O continente europeu acordou este domingo em estado de alerta diplomático. Enquanto o governo americano celebra a detenção de Nicolás Maduro, as capitais europeias oscilam entre o reconhecimento da "ilegitimidade" do líder venezuelano e o apelo urgente à "contenção" e ao respeito pelo Direito Internacional.
A Voz de Bruxelas: Legitimidade vs. Legalidade
A Alta Representante da União Europeia para os Negócios Estrangeiros, Kaja Kallas, foi das primeiras a reagir. Numa declaração cuidadosamente ponderada após conversações com o Secretário de Estado norte-americano, Marco Rubio, Kallas reiterou que a UE não reconhece a legitimidade de Maduro, mas sublinhou que qualquer solução "deve respeitar os princípios da Carta das Nações Unidas".
"Pedimos contenção. A UE afirmou repetidamente que o senhor Maduro carece de legitimidade, mas o Direito Internacional tem de ser respeitado em todas as circunstâncias", afirmou Kallas.
Portugal: Foco na Comunidade Luso-Venezuelana
Para o governo de Lisboa, a prioridade é humanitária e consular. O Ministro dos Negócios Estrangeiros, Paulo Rangel, afirmou que, embora Portugal nunca tenha reconhecido o último mandato de Maduro, a intervenção militar dos EUA coloca questões de legalidade complexas.
• Proteção Consular: A embaixada em Caracas instou todos os portugueses e lusodescendentes a permanecerem em casa. Até ao momento, não há registo de vítimas entre a comunidade.
• Posição Política: Rangel defendeu que a solução ideal seria a posse do vencedor legítimo das eleições de 2024, mas alertou que "a situação ainda não é clara".

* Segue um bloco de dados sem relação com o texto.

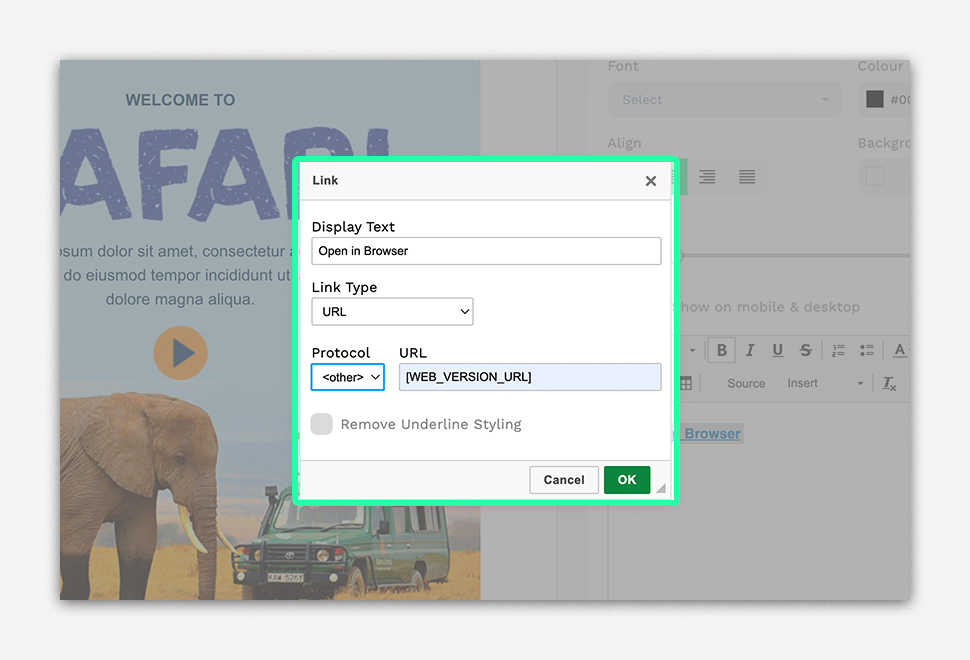Insert a bulleted list
The image size is (970, 660).
866,350
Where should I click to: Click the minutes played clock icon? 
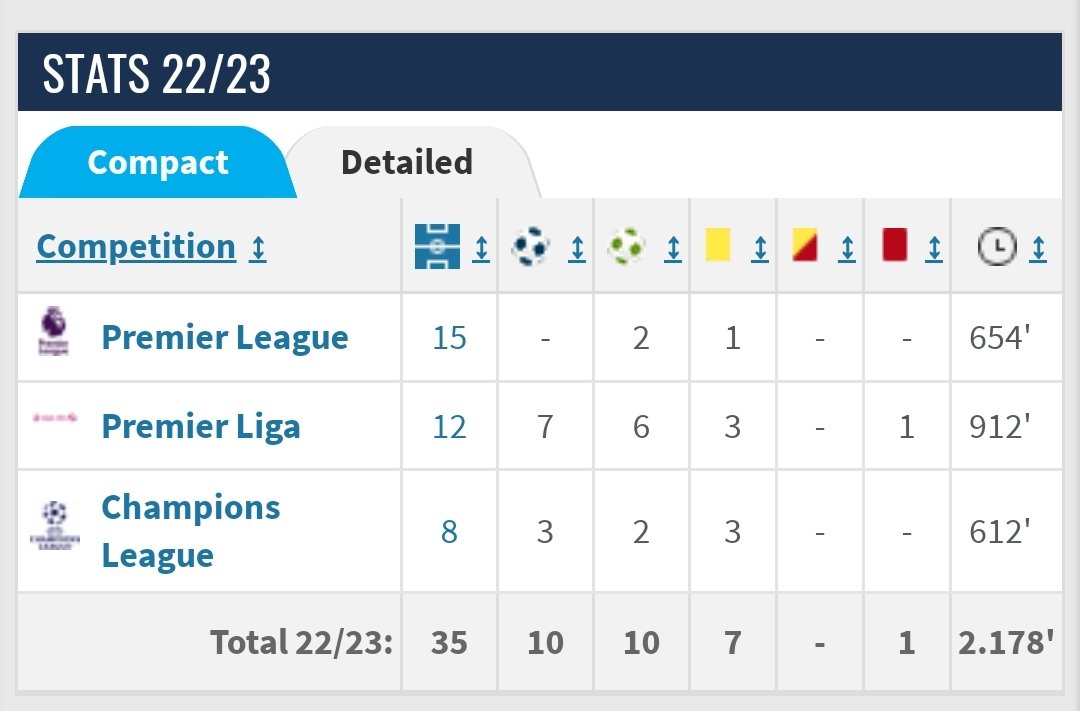(997, 246)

• Críticas Internas: À esquerda, Catarina Martins condenou a "violação inequívoca do direito internacional", comparando a ação de Trump à invasão russa da Ucrânia e acusando os EUA de procurarem apenas o controlo do petróleo.

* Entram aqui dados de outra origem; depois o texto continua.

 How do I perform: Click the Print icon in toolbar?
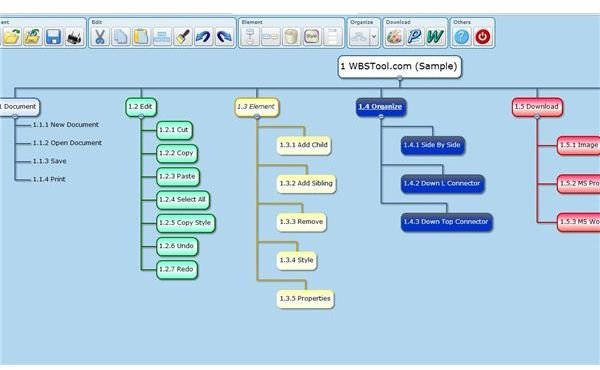[74, 37]
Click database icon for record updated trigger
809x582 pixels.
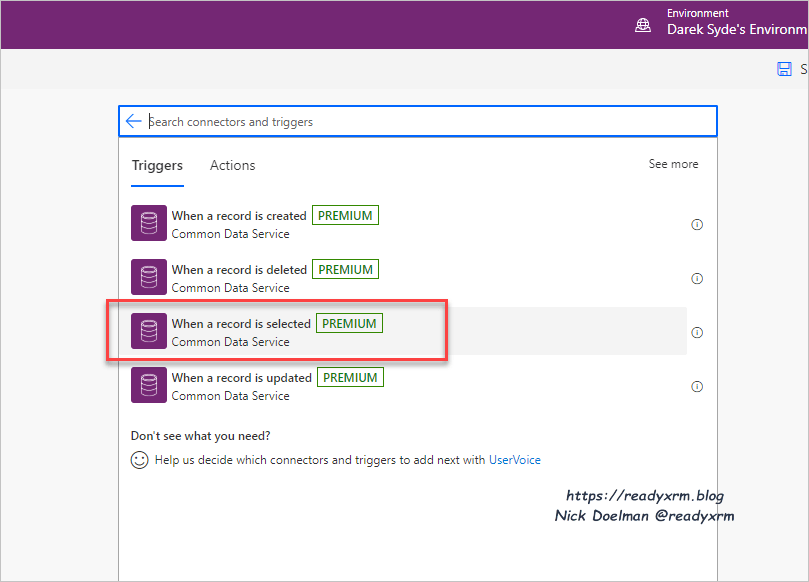point(149,386)
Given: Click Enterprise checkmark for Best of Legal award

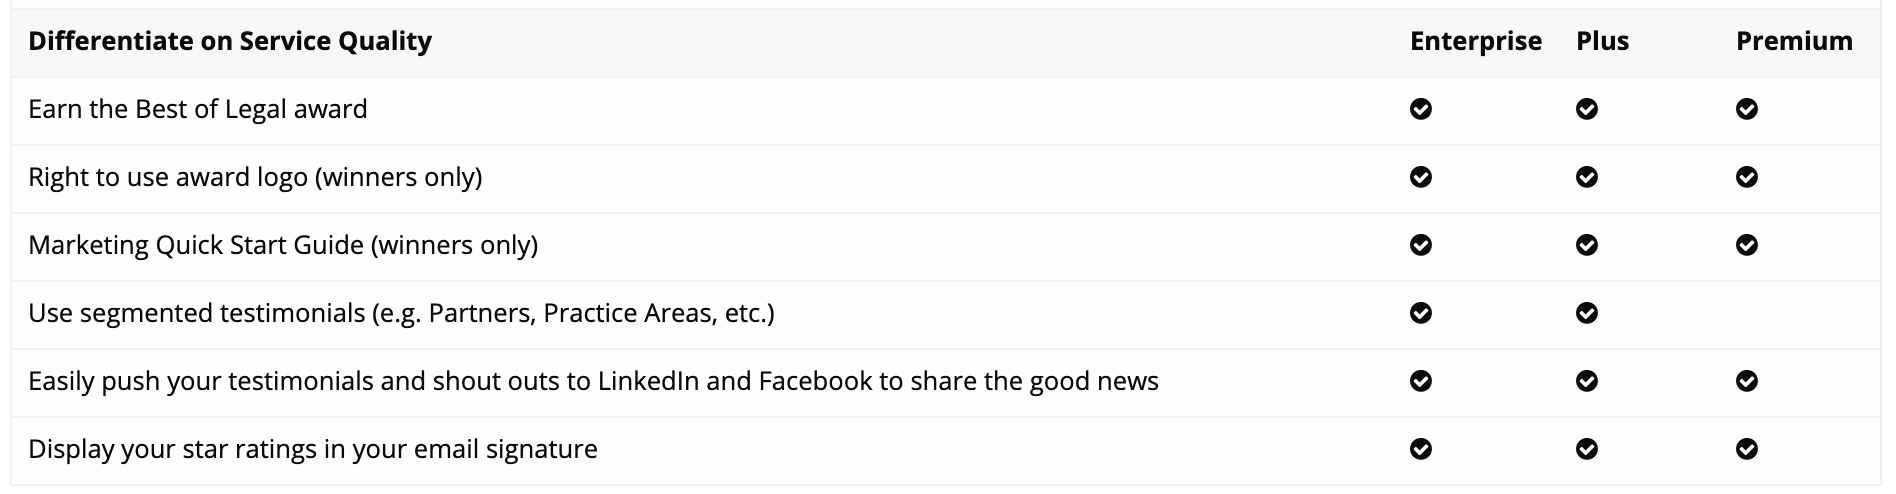Looking at the screenshot, I should (x=1420, y=109).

O Eixo Londres-Madrid-Roma
A resposta no resto da Europa revela diferentes graus de alinhamento com Washington.
O Primeiro-Ministro de Inglaterra, Keir Starmer distanciou-se da operação, garantindo que Londres não teve qualquer envolvimento. "Queremos estabelecer os factos primeiro antes de tomar uma posição definitiva", declarou.

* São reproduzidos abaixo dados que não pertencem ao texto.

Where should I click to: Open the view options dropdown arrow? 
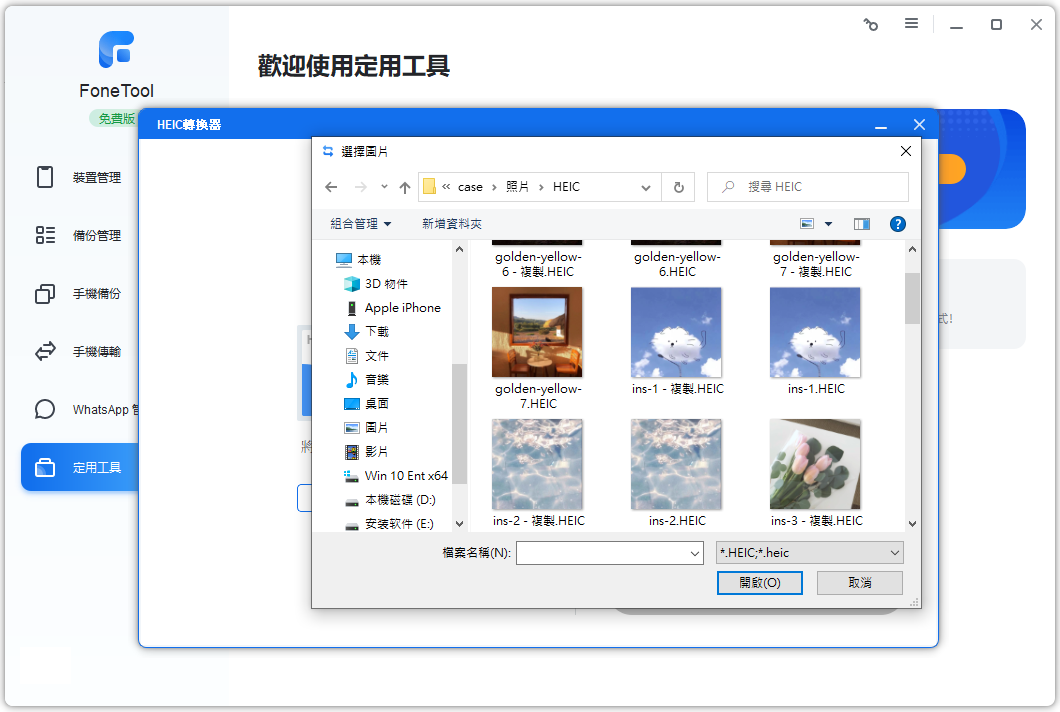coord(828,224)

O Ministério dos Negócios Estrangeiros espanhol ofereceu-se como "mediador" para garantir que a transição não resulte numa guerra civil, apelando à moderação absoluta.
França e Dinamarca: Ambos os países emitiram notas de preocupação com a utilização da força unilateral, enquanto a Itália mostrou-se mais aberta a legitimar a ação americana como um "passo necessário" para restaurar a democracia.